University of the Commonwealth Caribbean
- Motto: Fostering Leadership & Innovation
- Type: Private
- Established: 2004; 22 years ago
- Accreditation: University Council of Jamaica
- President: Professor Colin Gyles
- Location: Kingston, Jamaica 18°00′27″N 76°46′53″W﻿ / ﻿18.007568°N 76.7813°W
- Website: ucc.edu.jm

= University of the Commonwealth Caribbean =

University in Jamaica

The University of the Commonwealth Caribbean is one of Jamaica's largest privately held tertiary education institutions operating 7 campuses in six parishes across Jamaica.

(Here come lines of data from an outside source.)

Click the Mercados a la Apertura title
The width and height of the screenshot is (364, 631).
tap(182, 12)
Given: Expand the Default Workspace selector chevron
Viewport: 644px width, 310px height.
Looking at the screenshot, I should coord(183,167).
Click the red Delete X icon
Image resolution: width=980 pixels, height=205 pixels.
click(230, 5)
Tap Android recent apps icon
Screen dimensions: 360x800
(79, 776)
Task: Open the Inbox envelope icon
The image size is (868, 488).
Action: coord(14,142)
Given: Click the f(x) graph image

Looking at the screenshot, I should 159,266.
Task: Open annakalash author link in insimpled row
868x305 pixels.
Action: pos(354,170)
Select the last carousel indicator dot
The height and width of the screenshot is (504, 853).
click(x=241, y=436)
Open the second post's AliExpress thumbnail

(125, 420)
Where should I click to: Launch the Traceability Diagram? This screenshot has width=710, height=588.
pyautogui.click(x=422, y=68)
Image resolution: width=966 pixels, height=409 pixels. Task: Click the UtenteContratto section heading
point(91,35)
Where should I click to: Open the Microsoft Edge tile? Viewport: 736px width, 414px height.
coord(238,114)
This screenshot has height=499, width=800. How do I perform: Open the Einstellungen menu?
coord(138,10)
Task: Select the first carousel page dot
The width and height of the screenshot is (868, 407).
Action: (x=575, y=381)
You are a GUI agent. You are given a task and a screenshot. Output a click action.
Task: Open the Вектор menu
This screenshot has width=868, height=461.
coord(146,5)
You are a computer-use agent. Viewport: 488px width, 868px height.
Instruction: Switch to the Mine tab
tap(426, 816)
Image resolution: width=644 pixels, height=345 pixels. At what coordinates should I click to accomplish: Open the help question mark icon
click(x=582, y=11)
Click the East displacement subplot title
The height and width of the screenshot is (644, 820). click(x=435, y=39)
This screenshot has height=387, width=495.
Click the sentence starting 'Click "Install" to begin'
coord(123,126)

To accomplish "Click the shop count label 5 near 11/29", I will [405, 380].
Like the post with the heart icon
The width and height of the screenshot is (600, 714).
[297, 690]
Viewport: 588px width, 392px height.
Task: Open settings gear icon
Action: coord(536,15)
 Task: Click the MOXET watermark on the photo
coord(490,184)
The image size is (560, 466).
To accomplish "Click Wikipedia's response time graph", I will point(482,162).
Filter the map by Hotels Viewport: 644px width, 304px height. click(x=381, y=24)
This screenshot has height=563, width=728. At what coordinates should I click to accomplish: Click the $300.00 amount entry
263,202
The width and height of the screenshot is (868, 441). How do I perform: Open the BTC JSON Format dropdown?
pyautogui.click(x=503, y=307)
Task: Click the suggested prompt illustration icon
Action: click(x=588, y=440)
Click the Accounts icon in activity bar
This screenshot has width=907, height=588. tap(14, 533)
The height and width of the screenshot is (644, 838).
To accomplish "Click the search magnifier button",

As of 2017, the University offers professional certificate, diploma, associate, bachelor's and master's degree programs, as well as customized training programs in Jamaica.

== History ==
UCC was formed in 2004 as a result of the merger in 2002 of the Institute of Management Sciences (IMS), incorporated in 1992, and the Institute of Management & Production (IMP), incorporated in 1976.

== Accreditation ==
The University of the Commonwealth Caribbean is registered and recognized by the University Council of Jamaica (UCJ), the official accreditation body for tertiary education in Jamaica. UCC is institutionally accredited by the University Council of Jamaica. and also has international institutional accreditation status from the UK based Accreditation Services for Independent Colleges & Universities (ASIC). The UCC is also recognised as a registered centre from the University of London.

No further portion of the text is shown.